Now, this is not too uncommon if you have also, depending on looking at the DLBCL patients as an example, you can also have patients that actually do show complete remissions without actually showing any significant increase in level of CAR T cells. Now, what we're expecting to do with the changes in the manufacturing process is really to help us in this patient pool, which obviously, where we're collecting patient cells from the patient that could also potentially include lymphoma cells. The first step in the manufacturing process is you actually have to remove cells that potentially could also include lymphoma cells. In this particular case, we're removing TRBC1-positive cells.

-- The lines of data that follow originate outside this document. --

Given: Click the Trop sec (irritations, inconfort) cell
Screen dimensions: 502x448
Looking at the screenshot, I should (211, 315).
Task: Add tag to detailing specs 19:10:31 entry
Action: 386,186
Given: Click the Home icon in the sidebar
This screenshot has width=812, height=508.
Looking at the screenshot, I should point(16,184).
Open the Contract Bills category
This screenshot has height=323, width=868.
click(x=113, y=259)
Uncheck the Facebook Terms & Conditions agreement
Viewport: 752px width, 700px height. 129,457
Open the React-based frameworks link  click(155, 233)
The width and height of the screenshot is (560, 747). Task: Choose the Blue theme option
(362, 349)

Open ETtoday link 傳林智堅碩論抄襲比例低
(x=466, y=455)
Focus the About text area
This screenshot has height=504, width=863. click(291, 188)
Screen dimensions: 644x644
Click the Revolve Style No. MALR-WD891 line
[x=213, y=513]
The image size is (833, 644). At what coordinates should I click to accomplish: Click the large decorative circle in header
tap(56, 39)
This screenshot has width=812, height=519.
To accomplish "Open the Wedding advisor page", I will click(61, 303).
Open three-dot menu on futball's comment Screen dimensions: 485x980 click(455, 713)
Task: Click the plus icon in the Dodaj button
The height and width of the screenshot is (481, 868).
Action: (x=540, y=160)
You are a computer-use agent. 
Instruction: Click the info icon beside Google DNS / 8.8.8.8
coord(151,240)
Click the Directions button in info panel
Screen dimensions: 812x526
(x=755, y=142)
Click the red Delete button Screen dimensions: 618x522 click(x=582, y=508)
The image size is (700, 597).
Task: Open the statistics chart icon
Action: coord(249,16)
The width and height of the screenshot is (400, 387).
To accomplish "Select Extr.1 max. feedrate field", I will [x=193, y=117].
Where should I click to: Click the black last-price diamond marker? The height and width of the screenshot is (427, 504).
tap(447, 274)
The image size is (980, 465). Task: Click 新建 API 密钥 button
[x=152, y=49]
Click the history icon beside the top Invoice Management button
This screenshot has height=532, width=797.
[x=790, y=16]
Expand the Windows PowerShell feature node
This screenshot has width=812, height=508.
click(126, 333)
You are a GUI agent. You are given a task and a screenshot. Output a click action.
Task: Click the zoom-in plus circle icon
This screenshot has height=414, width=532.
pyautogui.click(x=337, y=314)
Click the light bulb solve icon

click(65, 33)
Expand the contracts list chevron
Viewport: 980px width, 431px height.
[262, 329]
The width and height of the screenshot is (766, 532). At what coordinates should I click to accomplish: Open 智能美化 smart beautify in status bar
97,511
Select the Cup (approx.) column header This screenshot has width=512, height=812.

We start actually with a reduction of cells at the first step, and then we go into the manufacturing process. The process is somewhat different than what you normally would use. What we're gonna do is adjust the process such that we can actually run the process in a shorter period of time. That may actually have an impact on some of the cell behavior as we've seen in some of the other programs as well. Whether that ultimately will show a difference in terms of the T cells we see in vivo formed in these patients or not, I think that remains to be seen. This is frankly an experiment that actually hasn't been done. , there's no real precedent that I think we can build on here.
It'll be interesting to look at that and then we'll see you and tell me what I mean by that.
Yeah, that's very helpful. Thanks.
Thanks, Xuan Hong.
All right. That's very much. Now I'd like to turn it back to Olivia for closing remarks.
All right, this is Christian. I'd like to thank everyone for joining and taking the time for today's update. We're looking forward to keeping you posted. Meanwhile, we'll see you probably back in September and onwards. Meanwhile, for those of you who can get away, I wish you a great summer break and get some rest. We're looking forward to seeing you and keeping you updated on what's gonna be an exciting H2 of the year for us. Thank you.